◆ Problem to work on ◆
Copy all of the entries that follow, exactly.

# # # # #

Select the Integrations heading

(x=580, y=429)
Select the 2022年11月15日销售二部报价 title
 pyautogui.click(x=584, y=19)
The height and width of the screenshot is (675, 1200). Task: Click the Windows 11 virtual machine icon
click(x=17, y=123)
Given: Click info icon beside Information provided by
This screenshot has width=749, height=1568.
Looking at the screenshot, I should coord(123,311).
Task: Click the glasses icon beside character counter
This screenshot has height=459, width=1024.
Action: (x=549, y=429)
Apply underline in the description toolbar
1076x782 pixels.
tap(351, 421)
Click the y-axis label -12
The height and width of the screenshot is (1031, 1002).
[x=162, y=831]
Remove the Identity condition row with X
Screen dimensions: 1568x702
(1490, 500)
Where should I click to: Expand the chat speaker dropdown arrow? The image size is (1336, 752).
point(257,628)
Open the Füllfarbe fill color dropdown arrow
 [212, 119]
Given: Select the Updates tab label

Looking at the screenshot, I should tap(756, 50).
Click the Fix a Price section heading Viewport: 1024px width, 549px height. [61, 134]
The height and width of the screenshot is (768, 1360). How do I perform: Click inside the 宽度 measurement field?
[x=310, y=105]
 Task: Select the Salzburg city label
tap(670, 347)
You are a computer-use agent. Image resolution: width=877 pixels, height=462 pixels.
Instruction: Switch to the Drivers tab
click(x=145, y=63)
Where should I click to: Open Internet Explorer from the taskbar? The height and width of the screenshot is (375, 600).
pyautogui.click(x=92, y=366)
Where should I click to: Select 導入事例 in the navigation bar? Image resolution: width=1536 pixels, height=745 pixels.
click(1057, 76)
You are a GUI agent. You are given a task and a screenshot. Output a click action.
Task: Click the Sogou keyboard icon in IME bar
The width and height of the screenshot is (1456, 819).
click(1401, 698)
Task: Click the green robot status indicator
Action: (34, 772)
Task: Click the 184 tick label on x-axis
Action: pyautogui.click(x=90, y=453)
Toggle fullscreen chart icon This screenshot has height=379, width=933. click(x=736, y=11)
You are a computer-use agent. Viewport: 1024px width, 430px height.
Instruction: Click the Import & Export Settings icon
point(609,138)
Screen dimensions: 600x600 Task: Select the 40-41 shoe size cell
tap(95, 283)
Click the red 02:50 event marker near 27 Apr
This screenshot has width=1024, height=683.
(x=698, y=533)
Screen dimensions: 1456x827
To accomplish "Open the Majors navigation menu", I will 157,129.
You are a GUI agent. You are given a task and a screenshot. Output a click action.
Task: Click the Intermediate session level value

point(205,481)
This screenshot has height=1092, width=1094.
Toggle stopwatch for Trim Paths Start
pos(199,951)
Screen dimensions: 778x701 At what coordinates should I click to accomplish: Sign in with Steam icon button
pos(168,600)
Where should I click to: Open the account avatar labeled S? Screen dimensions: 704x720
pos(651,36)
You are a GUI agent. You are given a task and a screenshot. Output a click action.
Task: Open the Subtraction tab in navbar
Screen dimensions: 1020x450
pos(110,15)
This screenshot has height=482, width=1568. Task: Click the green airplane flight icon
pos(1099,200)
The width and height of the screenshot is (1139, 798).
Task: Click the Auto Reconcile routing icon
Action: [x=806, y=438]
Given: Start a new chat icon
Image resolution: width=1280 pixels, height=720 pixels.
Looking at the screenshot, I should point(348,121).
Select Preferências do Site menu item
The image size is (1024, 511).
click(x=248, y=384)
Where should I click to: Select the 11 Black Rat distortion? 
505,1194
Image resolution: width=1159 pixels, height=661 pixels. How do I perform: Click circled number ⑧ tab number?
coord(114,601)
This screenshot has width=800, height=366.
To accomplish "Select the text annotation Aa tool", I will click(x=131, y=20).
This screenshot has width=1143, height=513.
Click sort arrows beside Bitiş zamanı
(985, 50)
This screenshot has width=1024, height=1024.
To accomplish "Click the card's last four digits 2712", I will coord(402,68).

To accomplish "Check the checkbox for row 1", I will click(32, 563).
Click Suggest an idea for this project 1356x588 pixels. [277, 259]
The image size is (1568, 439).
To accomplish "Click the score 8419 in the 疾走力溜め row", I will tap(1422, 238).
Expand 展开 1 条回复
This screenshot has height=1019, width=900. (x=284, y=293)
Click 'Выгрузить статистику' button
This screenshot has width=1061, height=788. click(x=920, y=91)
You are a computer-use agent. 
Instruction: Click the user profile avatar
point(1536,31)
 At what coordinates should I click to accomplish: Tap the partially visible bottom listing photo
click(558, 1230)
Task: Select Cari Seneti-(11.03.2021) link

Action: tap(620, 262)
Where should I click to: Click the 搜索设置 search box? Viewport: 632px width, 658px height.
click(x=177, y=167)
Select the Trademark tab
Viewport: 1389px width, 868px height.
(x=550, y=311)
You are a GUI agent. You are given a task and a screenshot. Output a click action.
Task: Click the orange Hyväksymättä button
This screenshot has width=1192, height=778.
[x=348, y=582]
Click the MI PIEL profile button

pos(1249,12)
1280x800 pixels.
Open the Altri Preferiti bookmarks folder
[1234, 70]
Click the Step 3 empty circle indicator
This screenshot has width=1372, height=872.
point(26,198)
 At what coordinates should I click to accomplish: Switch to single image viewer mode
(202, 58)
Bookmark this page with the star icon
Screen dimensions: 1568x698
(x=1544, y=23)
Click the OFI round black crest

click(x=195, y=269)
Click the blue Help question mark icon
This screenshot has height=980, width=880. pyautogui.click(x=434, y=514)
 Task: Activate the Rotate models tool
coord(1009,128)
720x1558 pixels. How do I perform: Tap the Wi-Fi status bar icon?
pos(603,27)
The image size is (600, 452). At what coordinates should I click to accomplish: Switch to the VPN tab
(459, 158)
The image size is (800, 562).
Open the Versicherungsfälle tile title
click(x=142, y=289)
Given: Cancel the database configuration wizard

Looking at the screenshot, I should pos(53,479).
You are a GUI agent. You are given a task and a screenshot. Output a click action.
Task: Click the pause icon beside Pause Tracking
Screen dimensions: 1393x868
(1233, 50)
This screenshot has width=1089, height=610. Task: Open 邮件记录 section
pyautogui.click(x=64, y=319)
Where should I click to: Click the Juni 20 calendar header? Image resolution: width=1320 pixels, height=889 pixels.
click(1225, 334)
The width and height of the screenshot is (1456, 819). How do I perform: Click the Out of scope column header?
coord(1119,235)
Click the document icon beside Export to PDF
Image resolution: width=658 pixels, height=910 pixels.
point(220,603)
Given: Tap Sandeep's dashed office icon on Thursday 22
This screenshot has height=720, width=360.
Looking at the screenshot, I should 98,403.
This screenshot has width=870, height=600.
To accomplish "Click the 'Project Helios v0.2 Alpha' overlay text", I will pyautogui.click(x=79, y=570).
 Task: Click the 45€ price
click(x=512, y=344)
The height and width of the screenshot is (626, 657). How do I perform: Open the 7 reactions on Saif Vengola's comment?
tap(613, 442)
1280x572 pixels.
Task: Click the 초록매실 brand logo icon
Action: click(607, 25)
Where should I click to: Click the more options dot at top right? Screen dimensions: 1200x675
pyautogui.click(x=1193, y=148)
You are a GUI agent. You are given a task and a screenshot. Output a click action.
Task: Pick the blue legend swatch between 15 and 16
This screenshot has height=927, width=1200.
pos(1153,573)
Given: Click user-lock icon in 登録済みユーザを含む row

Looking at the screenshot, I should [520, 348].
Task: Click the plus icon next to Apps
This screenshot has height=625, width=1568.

# # # # #

◆ Task result ◆
Select the Integrations heading

(x=580, y=429)
Select the 2022年11月15日销售二部报价 title
 pyautogui.click(x=584, y=19)
The height and width of the screenshot is (675, 1200). Task: Click the Windows 11 virtual machine icon
click(x=17, y=123)
Given: Click info icon beside Information provided by
This screenshot has width=749, height=1568.
Looking at the screenshot, I should coord(123,311).
Task: Click the glasses icon beside character counter
This screenshot has height=459, width=1024.
Action: (x=549, y=429)
Apply underline in the description toolbar
1076x782 pixels.
tap(351, 421)
Click the y-axis label -12
The height and width of the screenshot is (1031, 1002).
[x=162, y=831]
Remove the Identity condition row with X
Screen dimensions: 1568x702
(1490, 500)
Where should I click to: Expand the chat speaker dropdown arrow? The image size is (1336, 752).
point(257,628)
Open the Füllfarbe fill color dropdown arrow
 [212, 119]
Given: Select the Updates tab label

Looking at the screenshot, I should tap(756, 50).
Click the Fix a Price section heading Viewport: 1024px width, 549px height. [61, 134]
The height and width of the screenshot is (768, 1360). How do I perform: Click inside the 宽度 measurement field?
[x=310, y=105]
 Task: Select the Salzburg city label
tap(670, 347)
You are a computer-use agent. Image resolution: width=877 pixels, height=462 pixels.
Instruction: Switch to the Drivers tab
click(x=145, y=63)
Where should I click to: Open Internet Explorer from the taskbar? The height and width of the screenshot is (375, 600).
pyautogui.click(x=92, y=366)
Where should I click to: Select 導入事例 in the navigation bar? Image resolution: width=1536 pixels, height=745 pixels.
click(1057, 76)
You are a GUI agent. You are given a task and a screenshot. Output a click action.
Task: Click the Sogou keyboard icon in IME bar
The width and height of the screenshot is (1456, 819).
click(1401, 698)
Task: Click the green robot status indicator
Action: (34, 772)
Task: Click the 184 tick label on x-axis
Action: pyautogui.click(x=90, y=453)
Toggle fullscreen chart icon This screenshot has height=379, width=933. click(x=736, y=11)
You are a computer-use agent. Viewport: 1024px width, 430px height.
Instruction: Click the Import & Export Settings icon
point(609,138)
Screen dimensions: 600x600 Task: Select the 40-41 shoe size cell
tap(95, 283)
Click the red 02:50 event marker near 27 Apr
This screenshot has width=1024, height=683.
(x=698, y=533)
Screen dimensions: 1456x827
To accomplish "Open the Majors navigation menu", I will 157,129.
You are a GUI agent. You are given a task and a screenshot. Output a click action.
Task: Click the Intermediate session level value

point(205,481)
This screenshot has height=1092, width=1094.
Toggle stopwatch for Trim Paths Start
pos(199,951)
Screen dimensions: 778x701 At what coordinates should I click to accomplish: Sign in with Steam icon button
pos(168,600)
Where should I click to: Open the account avatar labeled S? Screen dimensions: 704x720
pos(651,36)
You are a GUI agent. You are given a task and a screenshot. Output a click action.
Task: Open the Subtraction tab in navbar
Screen dimensions: 1020x450
pos(110,15)
This screenshot has height=482, width=1568. Task: Click the green airplane flight icon
pos(1099,200)
The width and height of the screenshot is (1139, 798).
Task: Click the Auto Reconcile routing icon
Action: [x=806, y=438]
Given: Start a new chat icon
Image resolution: width=1280 pixels, height=720 pixels.
Looking at the screenshot, I should point(348,121).
Select Preferências do Site menu item
The image size is (1024, 511).
click(x=248, y=384)
Where should I click to: Select the 11 Black Rat distortion? 
505,1194
Image resolution: width=1159 pixels, height=661 pixels. How do I perform: Click circled number ⑧ tab number?
coord(114,601)
This screenshot has width=800, height=366.
To accomplish "Select the text annotation Aa tool", I will click(x=131, y=20).
This screenshot has width=1143, height=513.
Click sort arrows beside Bitiş zamanı
(985, 50)
This screenshot has width=1024, height=1024.
To accomplish "Click the card's last four digits 2712", I will coord(402,68).

To accomplish "Check the checkbox for row 1", I will click(32, 563).
Click Suggest an idea for this project 1356x588 pixels. [277, 259]
The image size is (1568, 439).
To accomplish "Click the score 8419 in the 疾走力溜め row", I will tap(1422, 238).
Expand 展开 1 条回复
This screenshot has height=1019, width=900. (x=284, y=293)
Click 'Выгрузить статистику' button
This screenshot has width=1061, height=788. click(x=920, y=91)
You are a computer-use agent. 
Instruction: Click the user profile avatar
point(1536,31)
 At what coordinates should I click to accomplish: Tap the partially visible bottom listing photo
click(558, 1230)
Task: Select Cari Seneti-(11.03.2021) link

Action: tap(620, 262)
Where should I click to: Click the 搜索设置 search box? Viewport: 632px width, 658px height.
click(x=177, y=167)
Select the Trademark tab
Viewport: 1389px width, 868px height.
(x=550, y=311)
You are a GUI agent. You are given a task and a screenshot. Output a click action.
Task: Click the orange Hyväksymättä button
This screenshot has width=1192, height=778.
[x=348, y=582]
Click the MI PIEL profile button

pos(1249,12)
1280x800 pixels.
Open the Altri Preferiti bookmarks folder
[1234, 70]
Click the Step 3 empty circle indicator
This screenshot has width=1372, height=872.
point(26,198)
 At what coordinates should I click to accomplish: Switch to single image viewer mode
(202, 58)
Bookmark this page with the star icon
Screen dimensions: 1568x698
(x=1544, y=23)
Click the OFI round black crest

click(x=195, y=269)
Click the blue Help question mark icon
This screenshot has height=980, width=880. pyautogui.click(x=434, y=514)
 Task: Activate the Rotate models tool
coord(1009,128)
720x1558 pixels. How do I perform: Tap the Wi-Fi status bar icon?
pos(603,27)
The image size is (600, 452). At what coordinates should I click to accomplish: Switch to the VPN tab
(459, 158)
The image size is (800, 562).
Open the Versicherungsfälle tile title
click(x=142, y=289)
Given: Cancel the database configuration wizard

Looking at the screenshot, I should pos(53,479).
You are a GUI agent. You are given a task and a screenshot. Output a click action.
Task: Click the pause icon beside Pause Tracking
Screen dimensions: 1393x868
(1233, 50)
This screenshot has width=1089, height=610. Task: Open 邮件记录 section
pyautogui.click(x=64, y=319)
Where should I click to: Click the Juni 20 calendar header? Image resolution: width=1320 pixels, height=889 pixels.
click(1225, 334)
The width and height of the screenshot is (1456, 819). How do I perform: Click the Out of scope column header?
coord(1119,235)
Click the document icon beside Export to PDF
Image resolution: width=658 pixels, height=910 pixels.
point(220,603)
Given: Tap Sandeep's dashed office icon on Thursday 22
This screenshot has height=720, width=360.
Looking at the screenshot, I should 98,403.
This screenshot has width=870, height=600.
To accomplish "Click the 'Project Helios v0.2 Alpha' overlay text", I will pyautogui.click(x=79, y=570).
 Task: Click the 45€ price
click(x=512, y=344)
The height and width of the screenshot is (626, 657). How do I perform: Open the 7 reactions on Saif Vengola's comment?
tap(613, 442)
1280x572 pixels.
Task: Click the 초록매실 brand logo icon
Action: click(607, 25)
Where should I click to: Click the more options dot at top right? Screen dimensions: 1200x675
pyautogui.click(x=1193, y=148)
You are a GUI agent. You are given a task and a screenshot. Output a click action.
Task: Pick the blue legend swatch between 15 and 16
This screenshot has height=927, width=1200.
pos(1153,573)
Given: Click user-lock icon in 登録済みユーザを含む row

Looking at the screenshot, I should [520, 348].
Task: Click the plus icon next to Apps
This screenshot has height=625, width=1568.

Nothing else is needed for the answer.